Frank Morrison & Urban Jazz
Recently, I discovered an American artist named Frank Morrison, who often draws characters in a variety of scenes from the world of music, sports and what is known in the history of art as Genre scenes of daily life. Morrison's daily sights take place in lively urban streets full of color and movement. His paintings are filled with sensuality and admiration to dark-skinned figures, not to mention "African Queens."
Morrison is an artist born in Massachusetts who moved with his family to New Jersey at an early age. He spent his adolescence there, intrigued by the streets around him, fascinated by the phenomena that shaped his world: a neighborhood DJ’s with their fans at neighborhood parties, colorful neighborhood characters and break-dancers who starred in weekend party-scenes. These filled his world with possibilities and he thought he would be part of it too.
Morrison was a well-known graffiti artist and also an appreciated Breakdance dancer and became part of the Sugar Hill Gang's dance group. During a group tour to Europe he arrived at the Louvre Museum in Paris, there enthralled he decided to return to his roots and become an artist.
Morrison's art is unique and full of expressions. His paintings are characterized by exaggerated body parts and hovering figures. His work is influenced by his varied life experiences and his love and appreciation for his family, his wife Connie, his three sons and daughter, and the presence of God in his life. In addition to his signature, on all his paintings he makes sure to sign the inscription TTG (Thanks To God) meaning thanks for the gifts he received - his family and his talents.
On the website of his works, you can find the title "The Urban Jazz" which attests to the nature of his works that appear in the continuation of the page. The works are full of busy street scenes, home scenes, play scenes and childhood scenes, dance scenes in the church and descriptions of musical scenes from the world of jazz; Stages with musicians, musical instruments, singers and dancers. Fascinating characters that create music and a winding body lined with musical notes, held by a musical instrument, or in a street show with microphones and a gigantic tape recorder. Many paintings of beautiful women wear traditional African clothing along with modern items belonging to urban fashion. In several works erotic scenes, also full of symbolic details from the streets in which he grew and the history of black-people in the United States. Each painting is full of many elements, each of which is a representative symbol of an entire world and one must know the city and the background in order to absorb their meaning.

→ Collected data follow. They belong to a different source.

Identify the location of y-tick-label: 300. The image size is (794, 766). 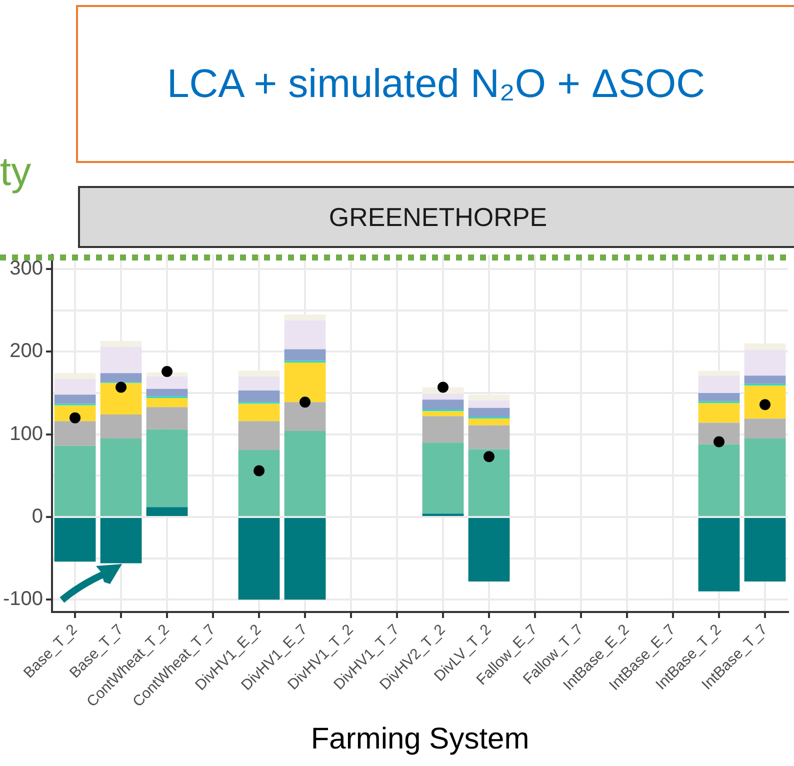
(27, 269).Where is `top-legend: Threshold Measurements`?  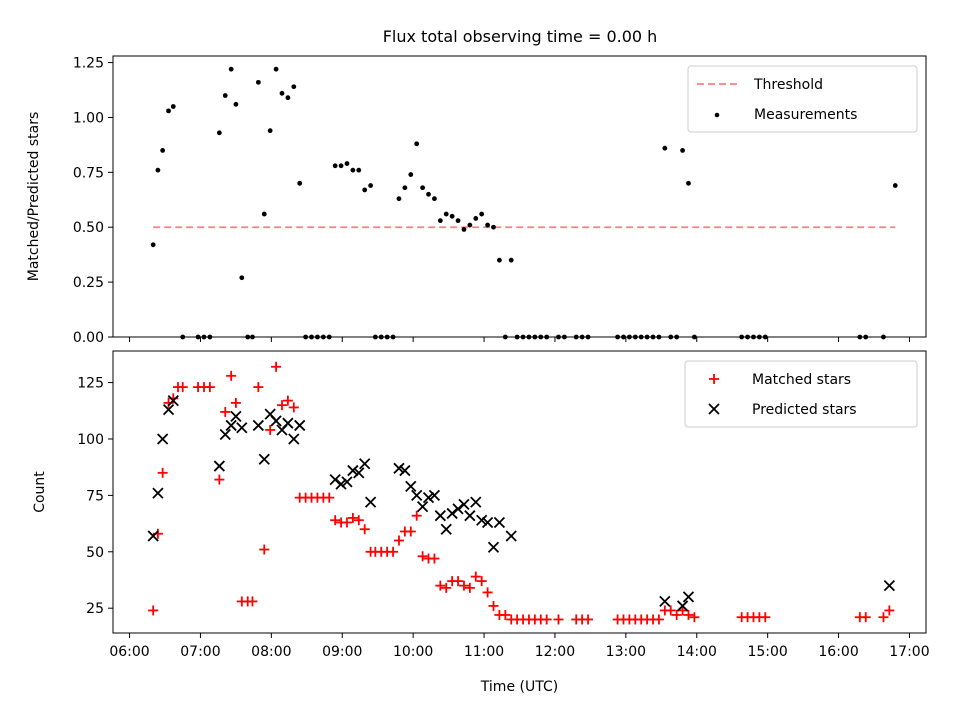
top-legend: Threshold Measurements is located at coordinates (802, 99).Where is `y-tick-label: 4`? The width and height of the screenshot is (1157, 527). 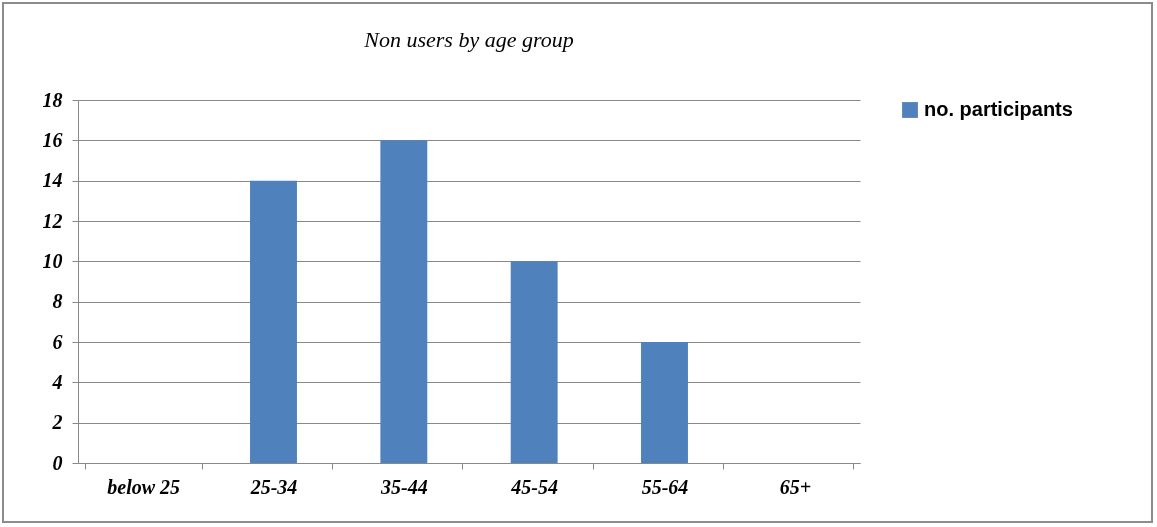
y-tick-label: 4 is located at coordinates (57, 382).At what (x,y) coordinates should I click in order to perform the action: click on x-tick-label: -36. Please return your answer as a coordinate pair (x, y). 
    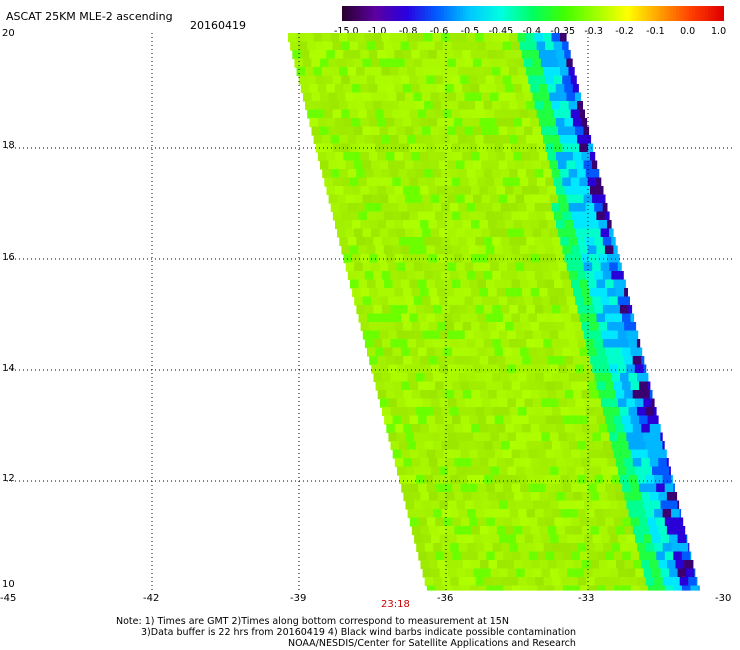
    Looking at the image, I should click on (446, 598).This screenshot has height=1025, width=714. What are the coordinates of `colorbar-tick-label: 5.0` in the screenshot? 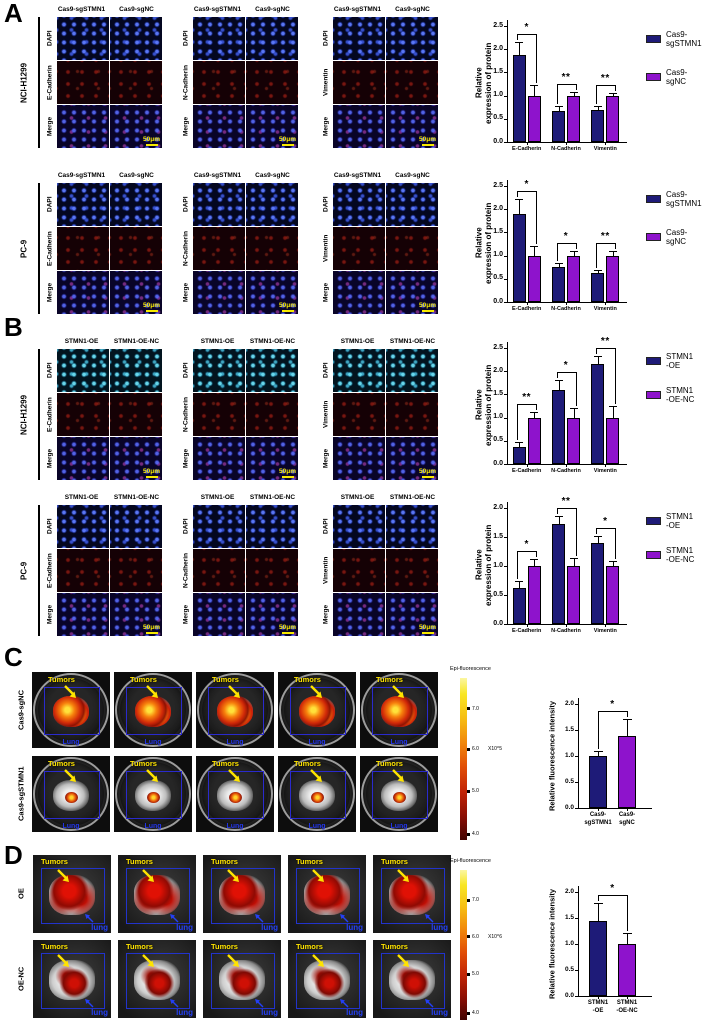 It's located at (476, 974).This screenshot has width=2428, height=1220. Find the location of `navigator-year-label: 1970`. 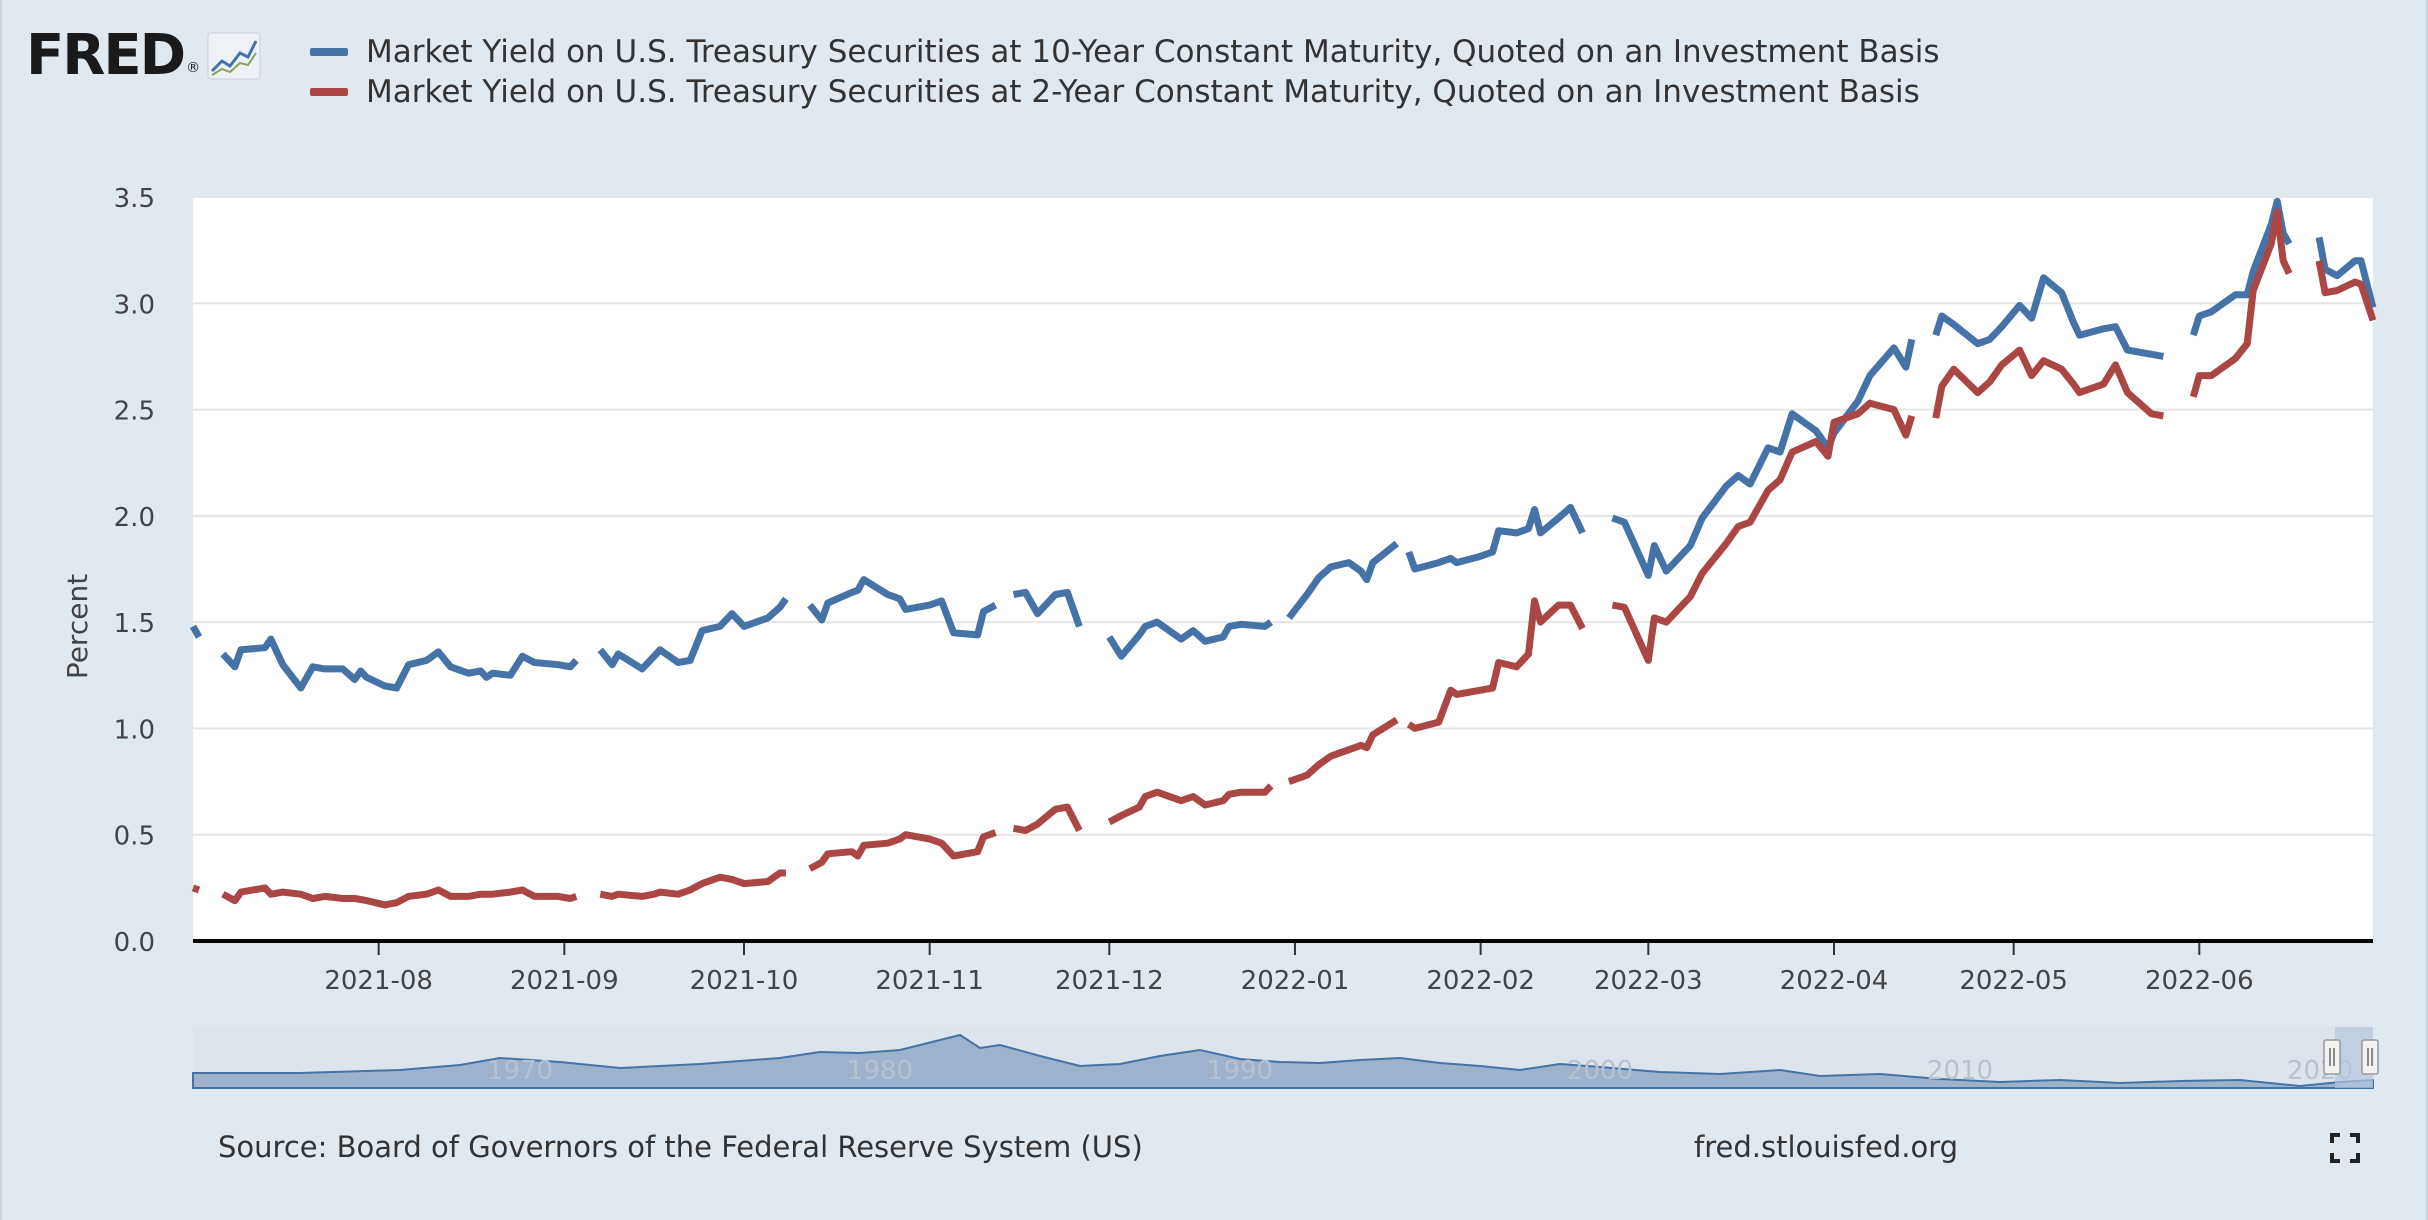

navigator-year-label: 1970 is located at coordinates (520, 1071). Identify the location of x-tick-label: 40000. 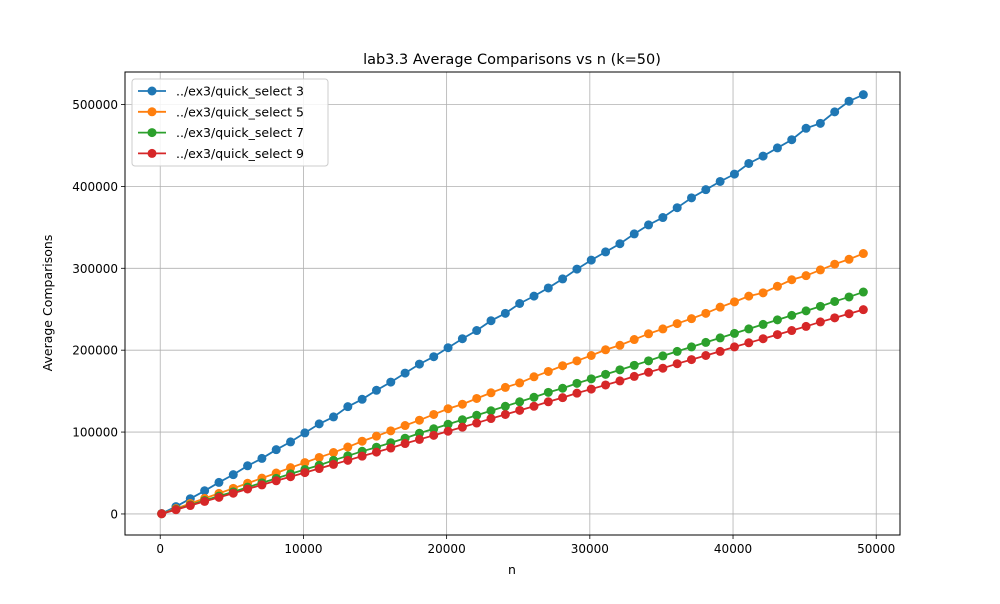
(733, 549).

Among his works is a basketball scene in which players float into the basket in a kind of dance composition, their body parts unnaturally tense, their limbs stretched out in all directions, their muscles highlighted. A background of a starry night and dramatic clouds along with a sheaf of light from an invisible source at the top of the painting give this Genre picture a religious look. It seems that the Christian association is directed, in the center of the work three figures that are intertwined, hovering nobly and referencing toward the Trinity.
Among the works are a number of portraits in his unique style, specific characters in their distinguished facial features, movement and clothing, telling a whole story, enticing the viewer to dive into their world and explore their meaning.
A portrait painting, beyond being a facial and/or body description, can include a variety of details that tell of the world of the character, such as individual clothing, personal objects, items from his private world, his home, his hobbies, even his pet. The symbolism in painting reaches its peak in the 17th century Dutch gold era, at which time the details of story, personal objects, clothing, room appearance and even landscape are widely used. This narrative approach is strongly present in Morrison's work. In my opinion, there is a great deal of magic in these symbolic details, and it is worthwhile to think of them as asking to order a portrait: what the person does in the painting, what he wears, what his hobbies are, objects that are identified with her/him or represent her/his personality.